A função do marido à frente da Distribuidora de Publicações de Ribeirão Preto (DIRP), que se mantém ativa até hoje, deu a Marylene a chance de abrir sua primeira livraria Paraler, conquista que partilhou com ele, em julho de 1975: uma charmosa loja, toda decorada em madeira, na rua Barão do Amazonas, que logo se transformou em referência cultural no município. Um mês depois surgia a segunda Paraler, na rua Tibiriçá e, pensando na expansão das atividades, o casal inaugurou a distribuidora Paraler. Em 1981, com a chegada do primeiro shopping center ao município — o RibeirãoShopping —, foi fundada a terceira loja da rede, que incrementa a vida literária do município há 29 anos.

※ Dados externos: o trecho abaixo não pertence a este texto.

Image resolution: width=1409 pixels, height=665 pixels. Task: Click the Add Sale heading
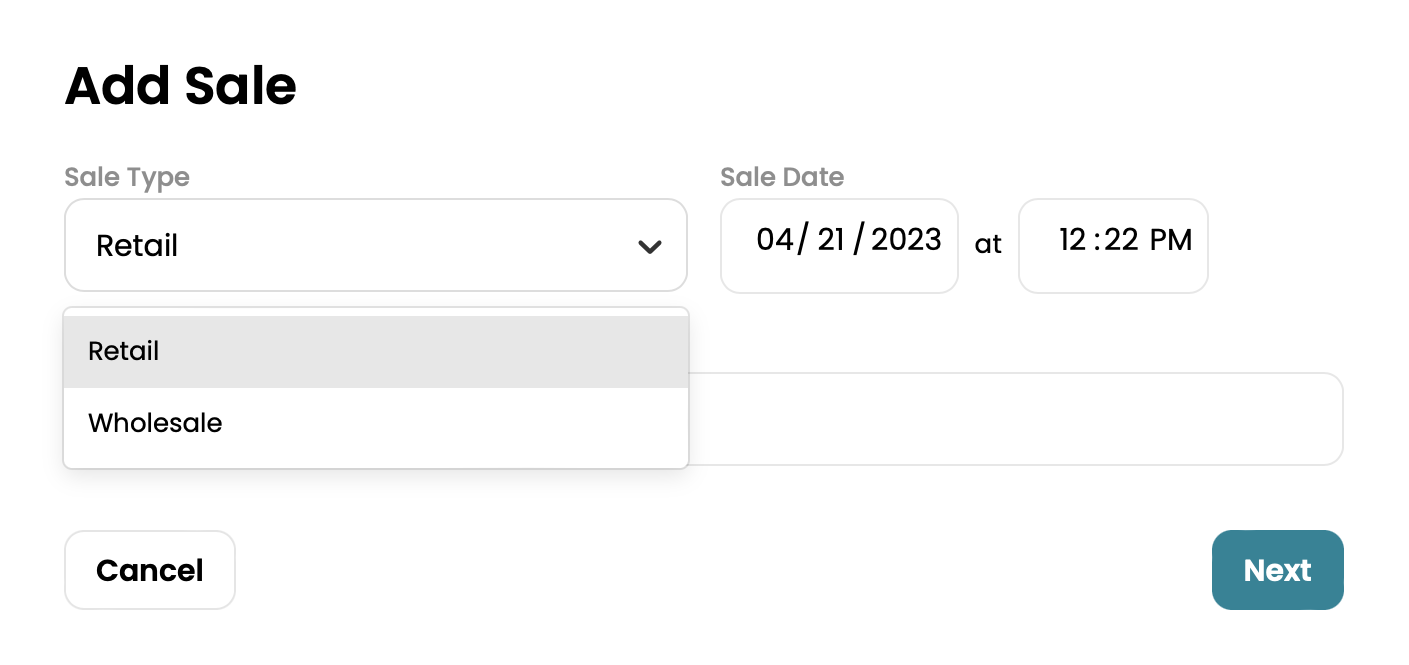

Com o falecimento do primeiro marido, em maio de 1982, Marylene tomou para si a difícil tarefa de conciliar o trabalho e a família, dificuldade superada com a força e o apoio dos filhos Roberto, Eduardo, Maurício e Fernando, que decidiram diversificar os negócios, investindo em um pequeno e charmoso restaurante, o “Para Comer”.

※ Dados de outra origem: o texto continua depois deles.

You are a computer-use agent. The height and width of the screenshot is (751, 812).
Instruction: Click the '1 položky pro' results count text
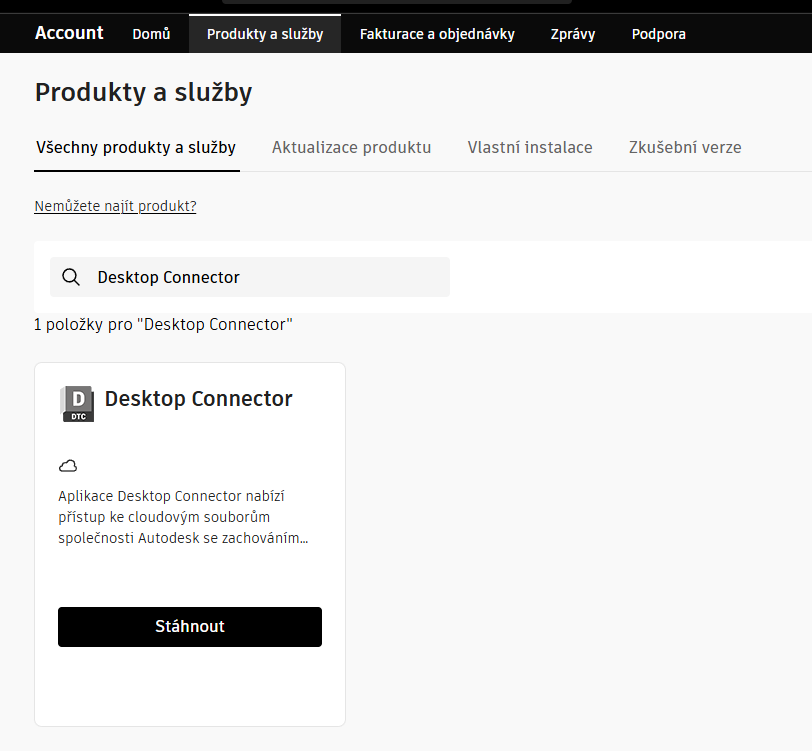[x=163, y=325]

Anos mais tarde, Marylene voltou a encontrar uma alma gêmea, e se casou com o empresário Eduardo Diniz Junqueira, outro grande aficionado à literatura e à história. Em 1998, a Paraler, seguindo as tendências, aderiu ao sistema Megastore, pioneira na região, e passou a comercializar, além de revistas, livros e artigos de papelaria, também CDs e DVDs, incorporando ao ambiente uma lan house e o espaço Café e Letras. Na sequência, foi criada a Paraler Universitária, na UNAERP. A partir de então, surgiram as editoras Tecmedd e Novo Conceito, o site Compra a Jato, a importadora de livros Tecmedd Books, a Tecctintas e, em 2009, o “Restaurante Fofo”, empreendimentos dirigidos por seus filhos e noras.

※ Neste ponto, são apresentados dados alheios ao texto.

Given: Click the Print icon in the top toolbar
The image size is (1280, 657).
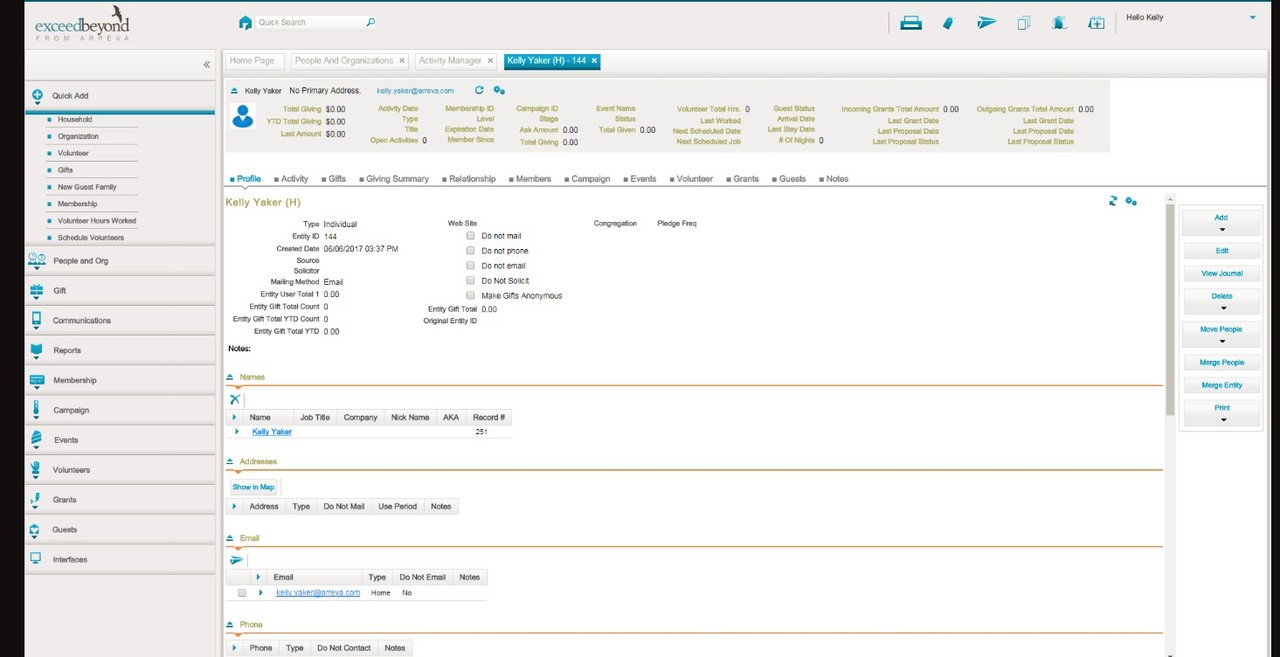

Diante desse histórico, pode-se afirmar que a trajetória da família influencia a vida literária de Ribeirão Preto: várias gerações de leitores foram formadas em função da livraria. “Recebemos clientes que são fiéis à Paraler desde sua inauguração. Temos famílias que são nossas clientes há três gerações. Isso é lindo. Quando eu digo que essa relação não se resume ao comércio de livros é a isso que me refiro: o livreiro não vende apenas livros; o livreiro vende emoção, amor, conhecimento, autoajuda e informação. Eu me sinto uma livreira, não uma vendedora de livros”, Marylene define.

Uma paixão que proporciona a ela momentos de prazer, de conhecimento, de meditação e até de autoajuda. A livreira acredita que não existe livro ruim. “Todos os livros têm uma intenção”, sugere. “O que ocorre é que há gêneros dos quais gostamos mais ou menos. Não sou muito aficionada à ficção científica, às leituras que se referem ao inverossímil, mas leio até bula de remédio”, acrescenta.

Em suas viagens pelas dimensões paralelas propostas pelo mundo das letras, Marylene já desbravou inúmeros universos, alguns mais significativos para ela, como os clássicos “O Pequeno Príncipe”, “O Menino do Dedo Verde”, “Fernão Capelo Gaivota”, e as obras de Monteiro Lobato, que marcaram sua infância e adolescência. Entre os autores brasileiros, destaca Érico Veríssimo, Raquel de Queiroz, Machado de Assis, Clarice Lispector e Guimarães Rosa.

“Gostaria de expressar minha admiração pela obra de Eça de Queiroz, cujo texto se distingue pela beleza, pela perfeição da narrativa, apesar do conteúdo bastante forte, além de muitos outros autores contemporâneos que, por serem muitos e bons, seria injusto citar alguns e esquecer de outros”, ressalva. Marylene não deixa de reconhecer o valor dos escritores locais, que faz questão de incentivar, seja abrindo espaço para lançamentos de obras, promovendo saraus literários ou mesmo reservando espaço diferenciado para destacar suas obras, em suas livrarias.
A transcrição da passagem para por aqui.